Three Positives for Net-Leased Investments
Net-leased investments can offer strong advantages over traditional purchases -- including tax benefits, increased leverage and a reliance on a tenant's credit.
- Jan 11, 2012
By Jon England,
Principal, Lee & Associates Kansas
Net-leased investments – where a property’s tenant leases the building and pays a rental rate that is net of any taxes, utilities, insurance and common-areas expenses – can be great uses for capital. The lease length is typically five to 10 years, with an option to renew at a pre-negotiated rental rate. Generally, the owner of a net-leased property receives a monthly rent check and has little to no management responsibilities. Therefore if the roof leaks or the parking lot needs repair, these are not the building owner’s problem. Here are three common benefits of owning a net leased investment as compared a standard stock-market investment:
Tax Benefits: Real estate offers the benefits of cost-recovery depreciation. If the property appreciates in value during the investor’s period of ownership, this is a capital gain. Investors can defer their taxes owed on their capital gain by reinvesting their sales proceeds into another real estate investment property in the form of an IRS 1031 Exchange transaction. This is a great way to build wealth through real estate by reinvesting the appreciated sales proceeds and deferring any tax to a future time.

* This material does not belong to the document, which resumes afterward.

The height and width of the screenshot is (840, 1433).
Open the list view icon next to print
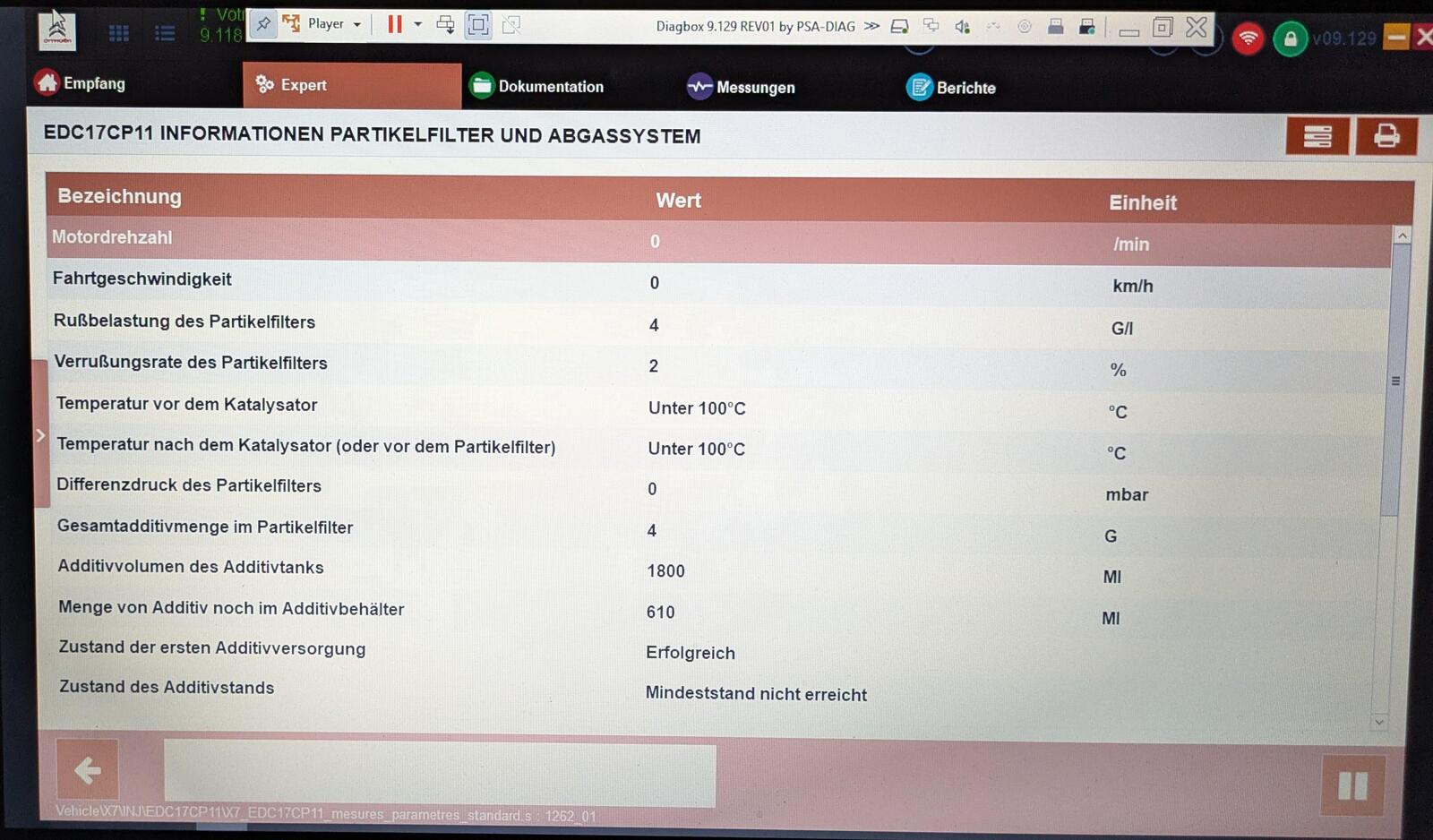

Leverage: Real estate allows you to use the bank’s money to create wealth. Try to borrow the bank’s money to build a stock portfolio – it’s not going to happen. But if an investor found a $1 million net-leased investment property that paid $90,000 in annual net rent, meaning a 9 percent cap rate, this person could walk into several banks and borrow $650,000 (or more) to purchase this building. Over 20 years this same investor could own this building free and clear of debt and they used a majority of the bank’s money and the tenant’s rental payments to pay it off.
Tenant’s Credit: This is an important aspect of net-leased investments. If the tenant is publicly traded and has an “A” credit rating that would mean that out of all their locations across the country they have never missed a lease payment on one of their buildings. Net leases to companies with good credit are easier to finance and often times require less of a down payment. On the other side, local credit leases may have a perception in the market of higher risk therefore will likely require a higher yield as a result of an investor taking on this risk.
Jon England, CCIM, SEC is an investment sales broker with Lee & Associates Kansas. He has assisted clients in the purchase and sale of net-leased investment properties and self-storage facilities.